Alone, but not lonely

Operating safely and successfully as an individual in higher-risk environments.

East of Aleppo, Syria. 2020

Downsides to operating alone

The primary issue with operating alone is psychological. You will feel that you don’t have the necessary level of support to operate successfully. This feeling will be amplified if you’re accustomed to operating as part of a team.

  1. You won’t have a team available to support you. If you’re involved in an incident, having a team nearby to assist will make your life significantly easier. Knowing you have reliable support also provides peace of mind, which is often in short supply in higher-risk locations.
  2. Operating alone can be psychologically challenging.
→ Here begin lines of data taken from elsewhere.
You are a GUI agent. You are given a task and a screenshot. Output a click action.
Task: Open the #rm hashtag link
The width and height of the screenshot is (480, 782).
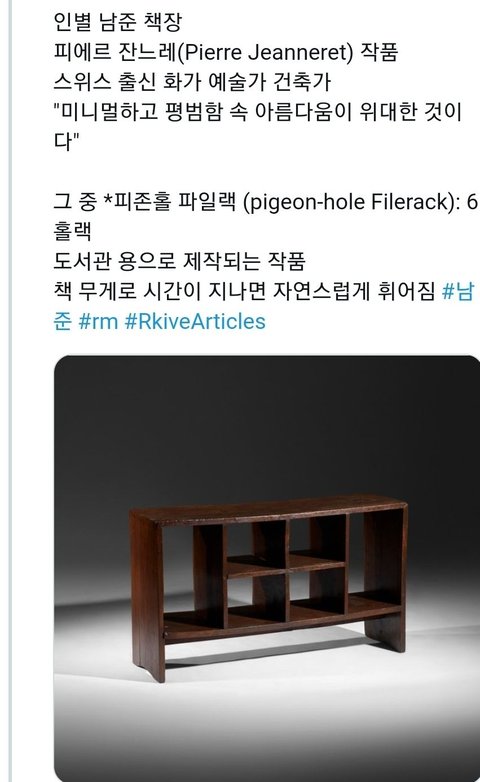(x=98, y=321)
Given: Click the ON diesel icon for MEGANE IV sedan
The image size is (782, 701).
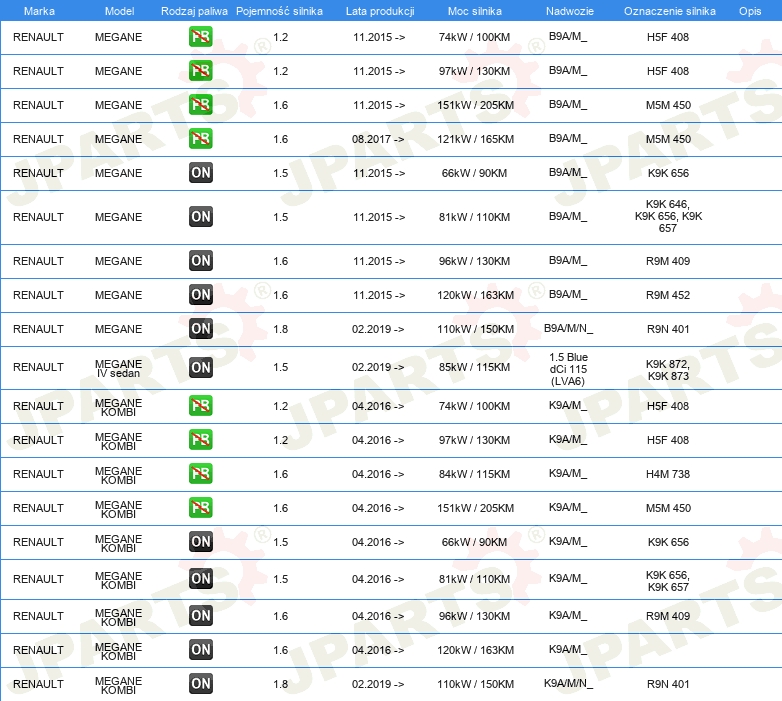Looking at the screenshot, I should click(x=200, y=367).
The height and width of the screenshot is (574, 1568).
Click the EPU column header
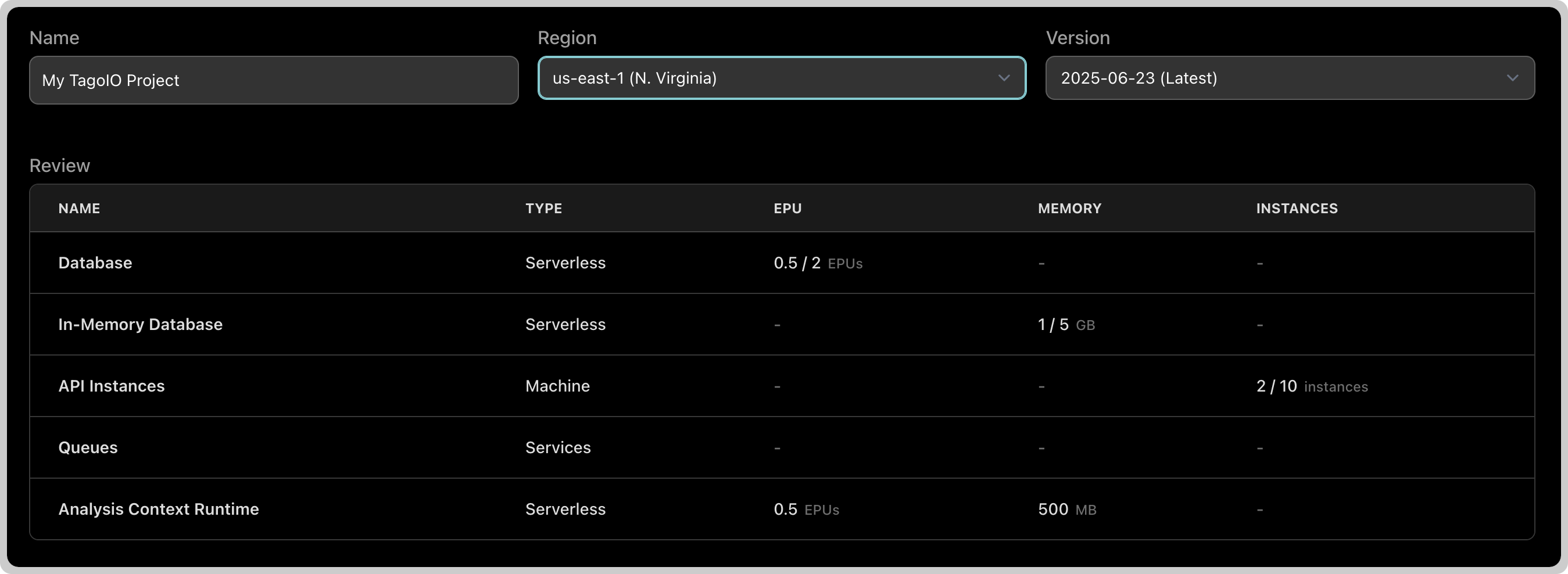787,208
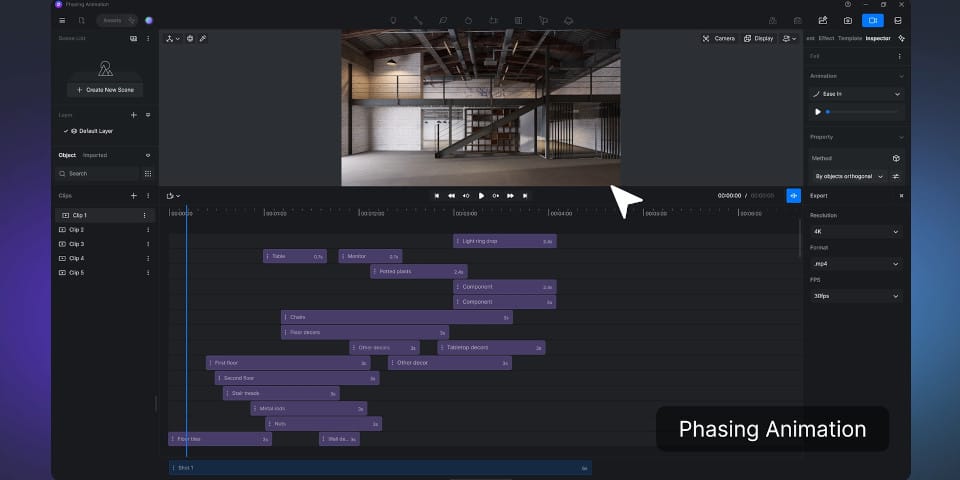Click the share/export icon in top toolbar
The width and height of the screenshot is (960, 480).
coord(822,20)
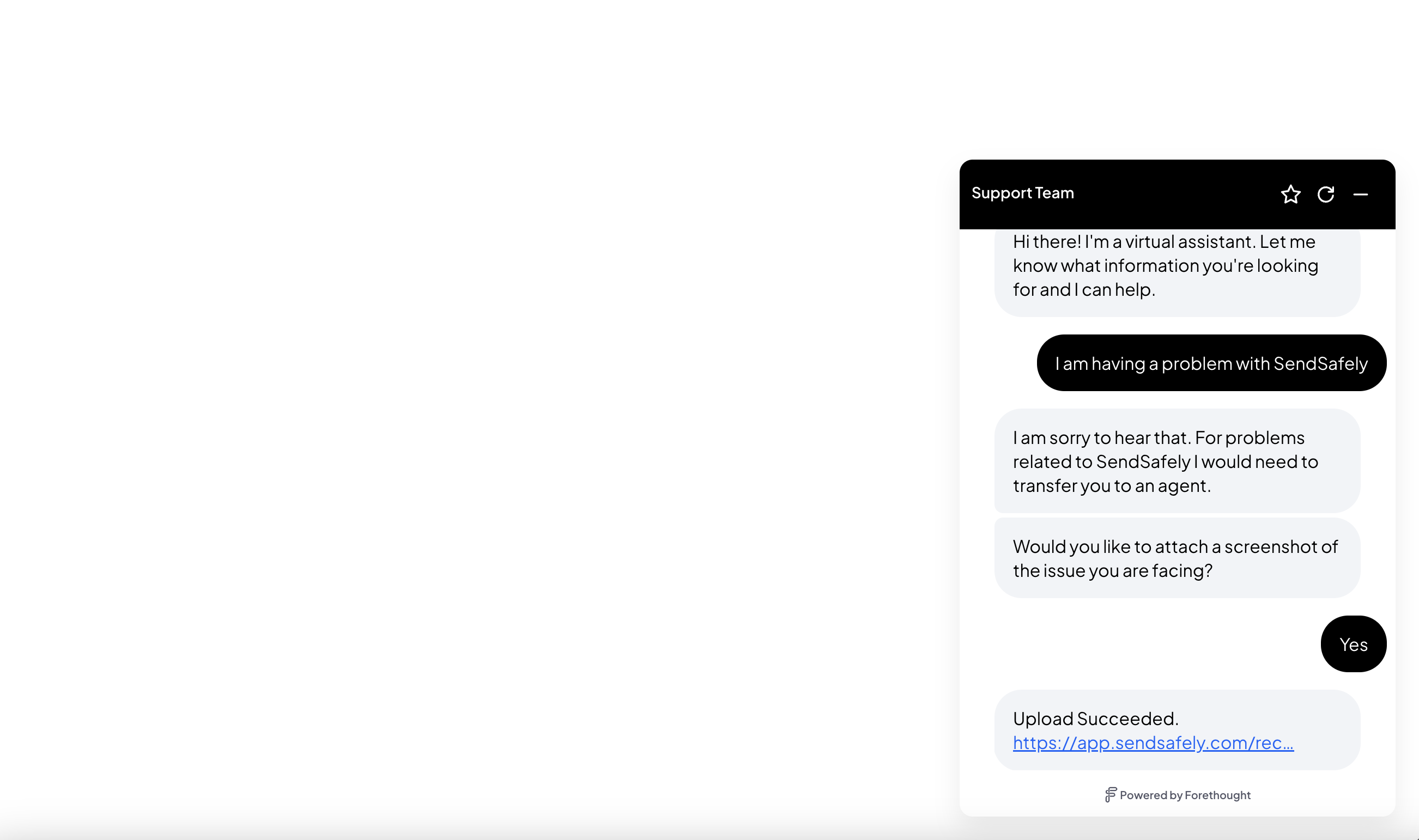Click the 'I am sorry to hear that' message
Viewport: 1419px width, 840px height.
[1177, 461]
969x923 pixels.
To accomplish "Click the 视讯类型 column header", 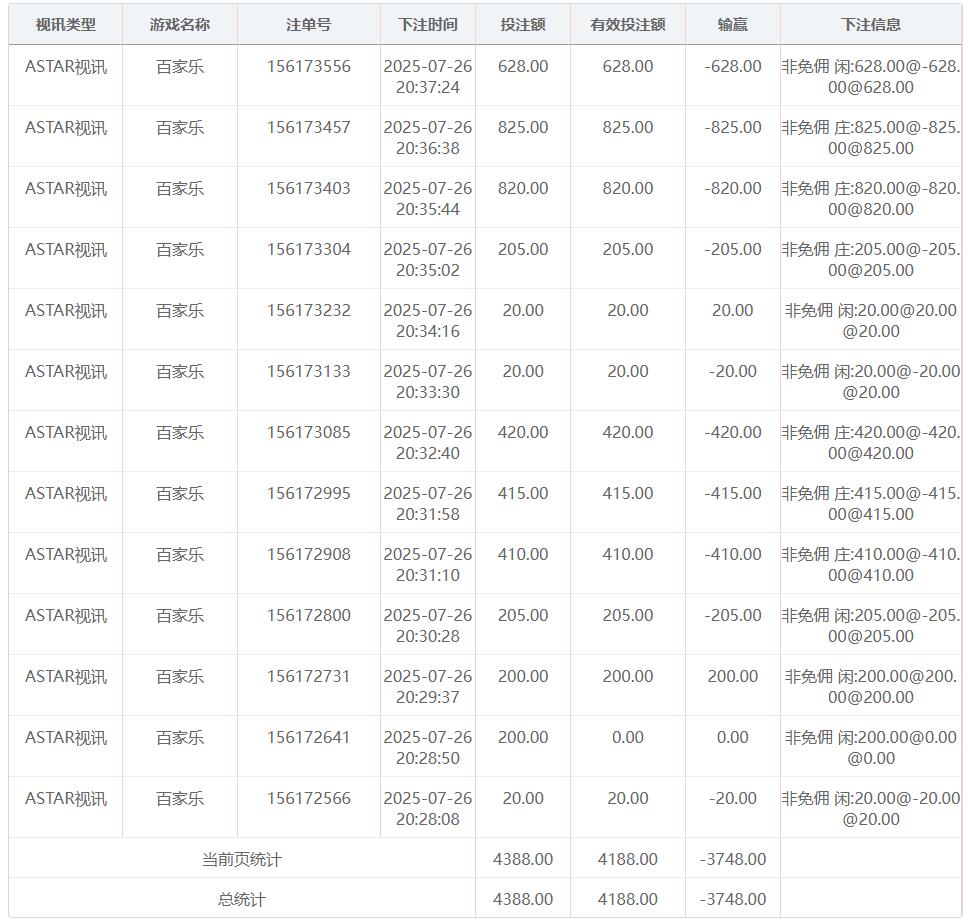I will [x=66, y=24].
Being able to socialise with people you know and trust can provide valuable reassurance and comfort.
  3. Finally, there’s a risk that you’ll find yourself in the centre of your own echo chamber of questionable motives and decisions. Without the benefit of a team, you may find that you start to second guess yourself. You’ll wonder if you’ve assessed the risks correctly, or whether you’re taking the appropriate level of precautions when out and about.
Late night food run. Aleppo, Syria. 2020.
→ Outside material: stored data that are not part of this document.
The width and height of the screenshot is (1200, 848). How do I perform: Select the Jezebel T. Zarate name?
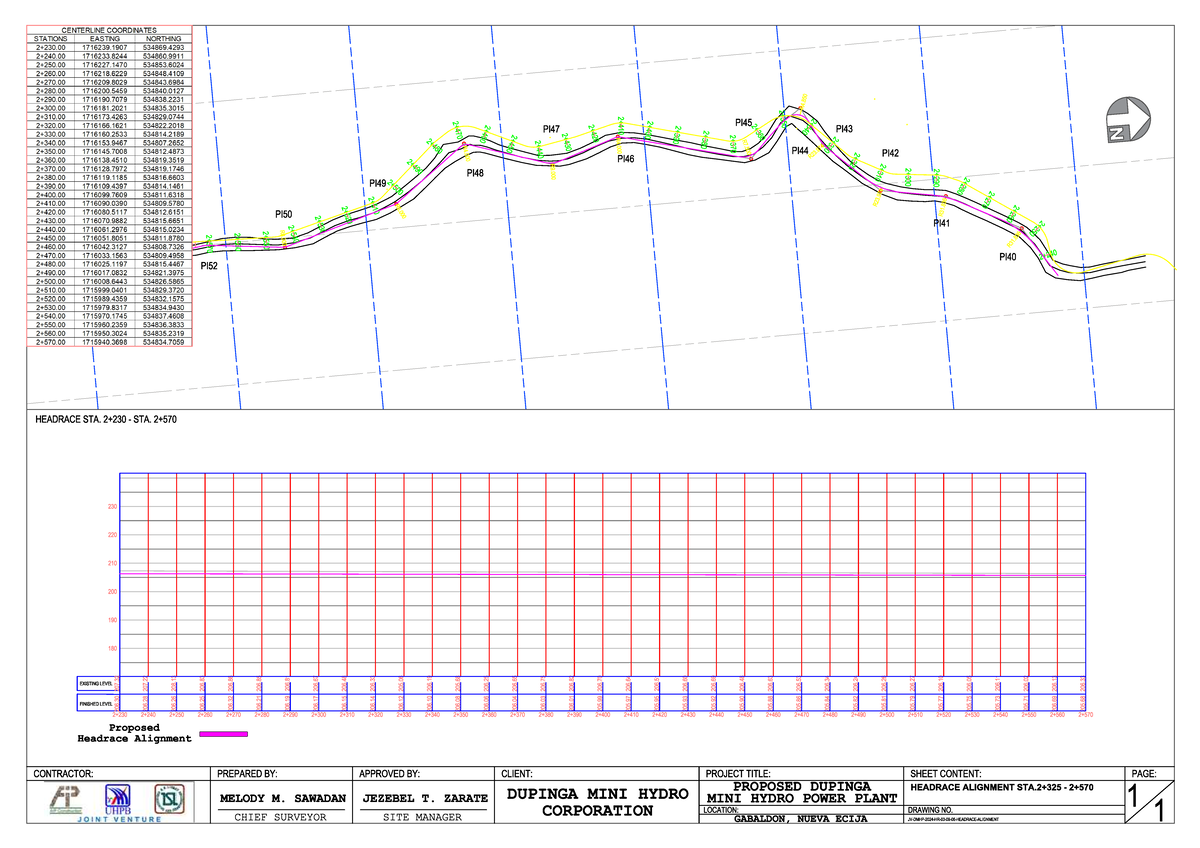tap(424, 799)
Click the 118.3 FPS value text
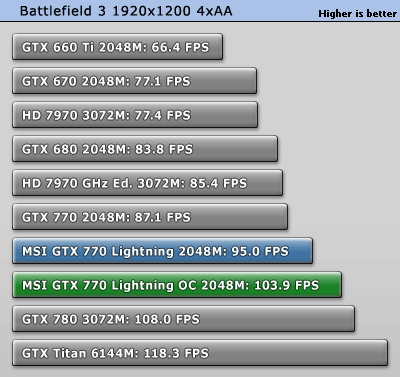Screen dimensions: 400x377 [176, 353]
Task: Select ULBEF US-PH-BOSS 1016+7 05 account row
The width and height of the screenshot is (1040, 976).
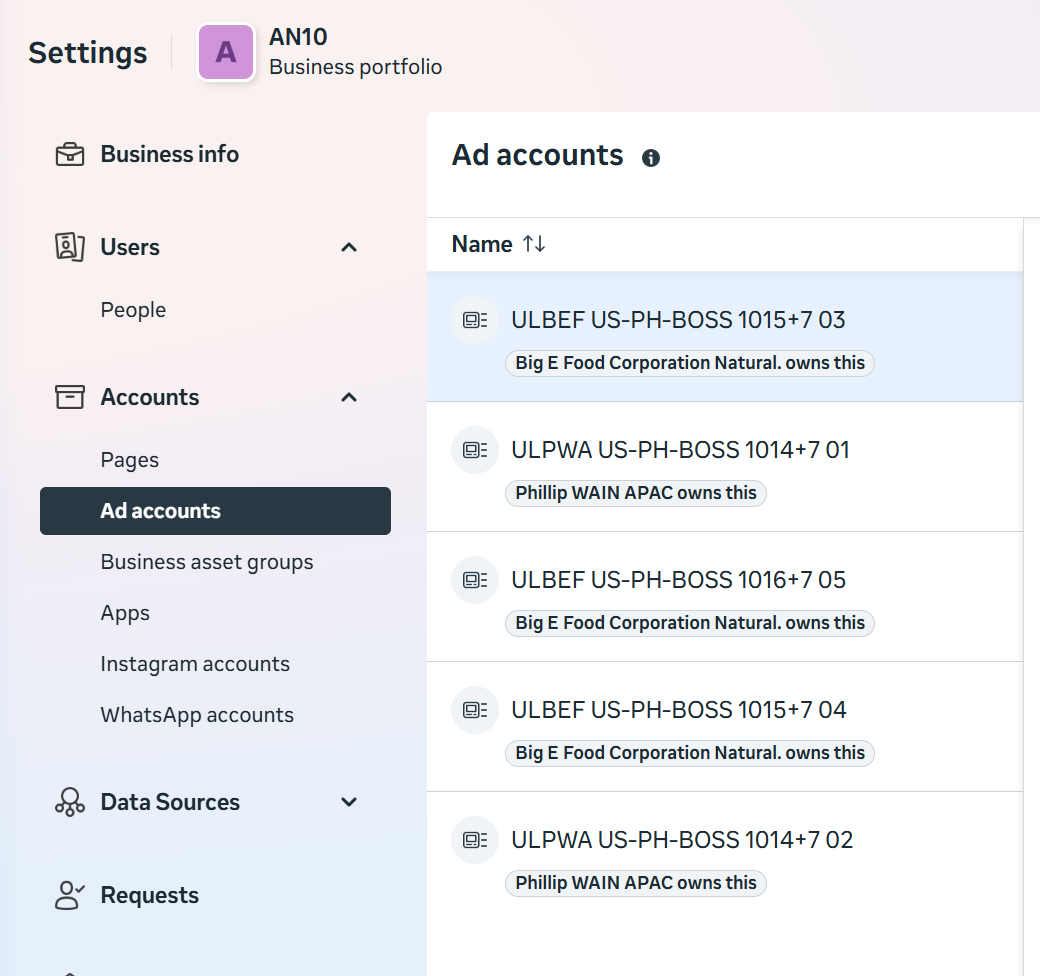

Upsides to operating alone

While operating as an indivdiual brings with it some challenges and risks, there are also a lot of advantages. In fact, at least based on my own experience, operating alone can be safer than operating as part of a team.

Early morning bread run. Damascus, 2020.

Being better, alone

The following sub-sections outline several techniques that will improve your effectiveness and help to assure your safety and security when working alone. As you’ll see, many of the recommendations below echo advice that solo adventurers or solo mountaineers would also follow, particularly with regards to their approach to managing risk.
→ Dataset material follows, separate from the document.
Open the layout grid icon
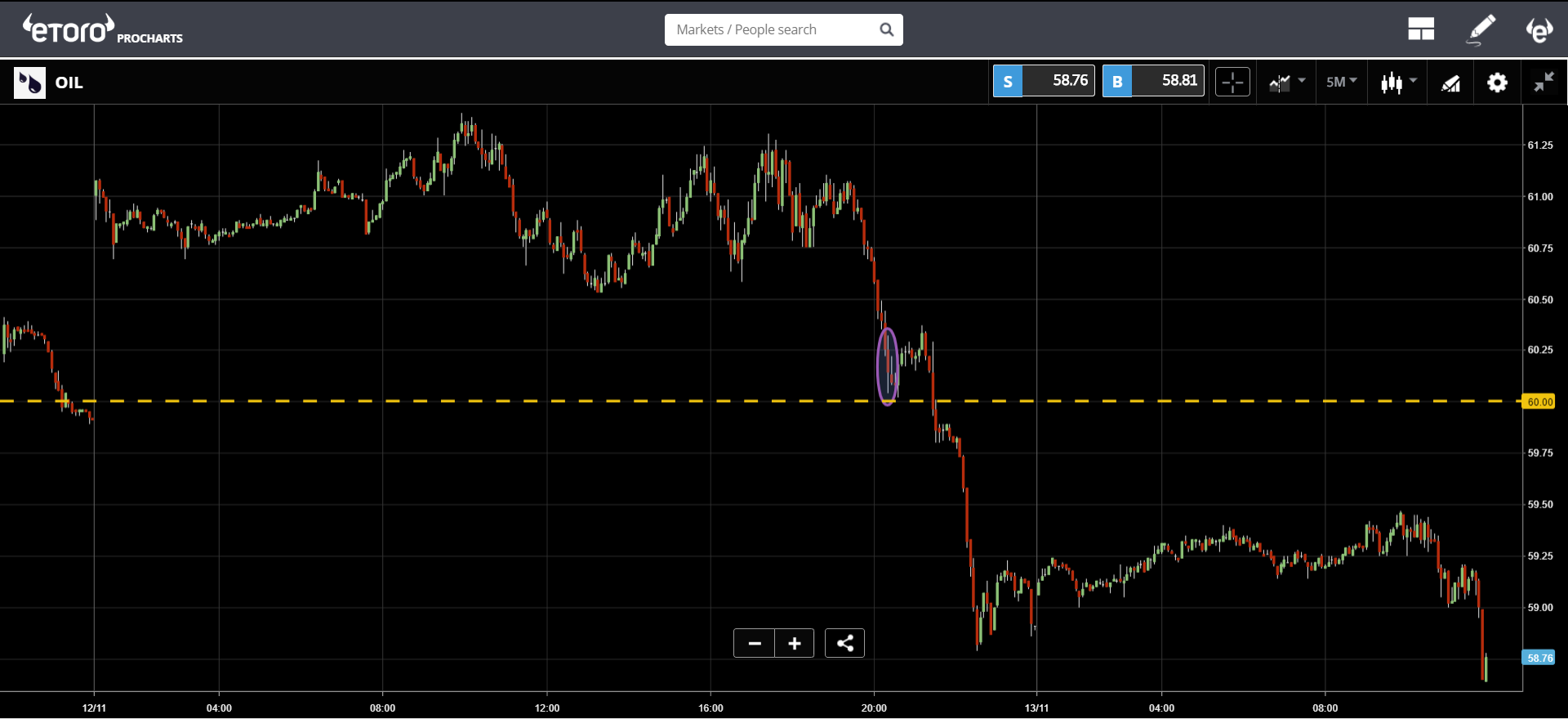The image size is (1568, 719). pos(1421,29)
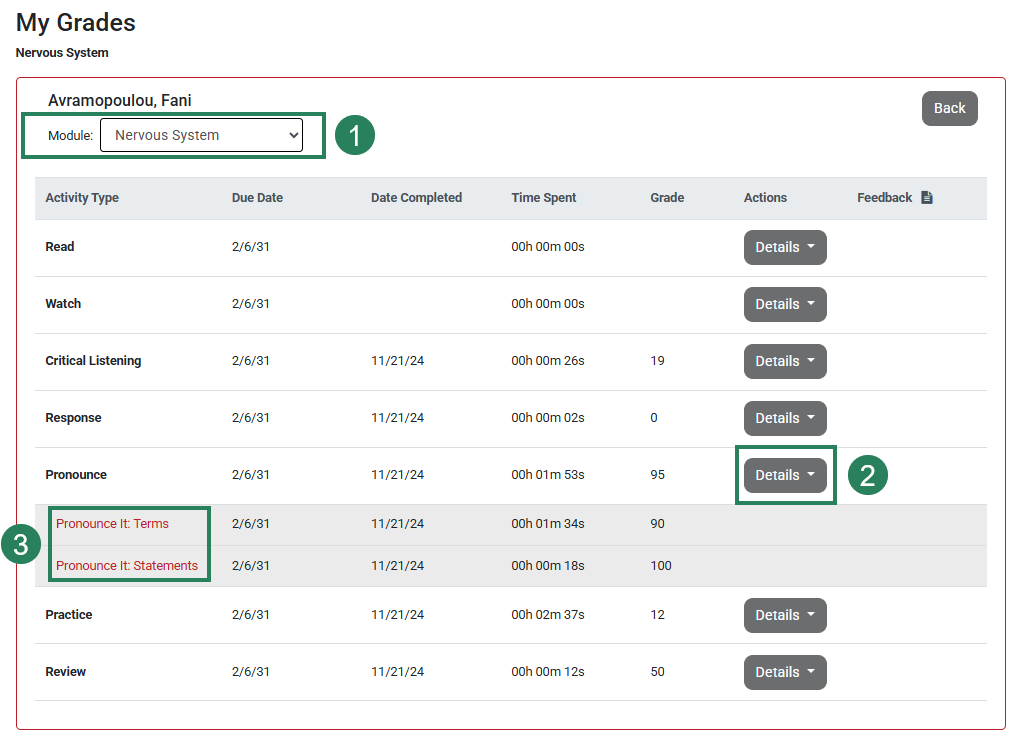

Practice good decision making

One benefit of working alone is that you’re responsible for your own safety and security. The buck stops with you. Of course, this factor is only a benefit if you have the necessary experience to make sound decisions. When working alone, any decision you make will have the potential to expose you to a range of known and unknown risks. As a result, you’ll need to carefully think through each decision and carefully weigh the options.

Be conservative

Without reliable local support, there’s minimal margin for error. Accordingly, be mindful of the activities you decide to undertake, and don’t unnecessarily expose yourself to risk. This principle is particularly important during the first few weeks in an unfamiliar location, when you’re still calibrating to your environment.

Leave the ego at home

You may be six feet tall, but you’re almost certainly not bullet proof. In fact, I recommend that you think of yourself as weak, vulnerable and fallible. The reality is that there’s very little you can do to protect yourself from most threats once they form against you. Act accordingly.

Have the basics down

There are a number of basic competencies essential for anyone operating in higher-risk locations. As a starting point, it’s useful to know how to do the following:

  • Familiarise yourself with your operating environment
  • Assess risk
  • Assess the security of your accommodation
  • Plan routes and road movement
  • Plan meetings
  • Plan for contingencies
  • Secure your electronic devices
  • Identify hostile surveillance
  • Build local networks
  • De-escalate situations

Build self-reliance and self-sufficiency

In line with having the basics down, it’s useful to build up your self-reliance and self-sufficiency. Learn how to get what you need, fix things yourself, and generally MacGyver your way out of small problems.

  • Change a tire
  • Filter and sterilise water
  • Refuel and start a generator
  • Where and how to change money (and the various risks involved)
  • Where and how to buy local SIM cards or top up data plans
  • Where to go after hours for medical assistance
  • Who to call at 3 am in the morning when you’re too sick to leave your accommodation to seek medical assistance
  • How to navigate local checkpoints (when to pay, when not to pay, who to call if you get any trouble etc)

Minimise your exposure

The key to avoiding being targeted by a threat group is to avoid being noticed in the first place. As an individual, the good news is that you’ll be harder to notice. Use that factor to your advantage. When in a vehicle or on foot, do your best to blend in and go unnoticed. If you are noticed, be easy to forget. Keep moving and don’t present a static target.

Tripoli, Lebanon. 2019.

Assume the worst

Assume that every plan will fail. Assume that every vehicle you get into will have an accident or break down. Assume that your mobile phone won’t work when you need it most. Assume that each person you meet can’t be fully trusted. Assume every knock on the door is someone who may want to cause you harm.

Look after your health

While a higher-risk location may be replete with serious threats from criminals, militia groups or terrorists, it’s probably going to be the untreated tap water or the fact that the hotel staff didn’t wash their hands before preparing your meal that will get you. I’ll never forget an assignment in Pakistan, which took me through Karachi, Quetta, and then overland along the border with Afghanistan to Taftan (and back). Despite the very real security risks, what got me was the very last meal in Karachi before flying home. I experienced an awful flight and was very sick for three weeks on my return.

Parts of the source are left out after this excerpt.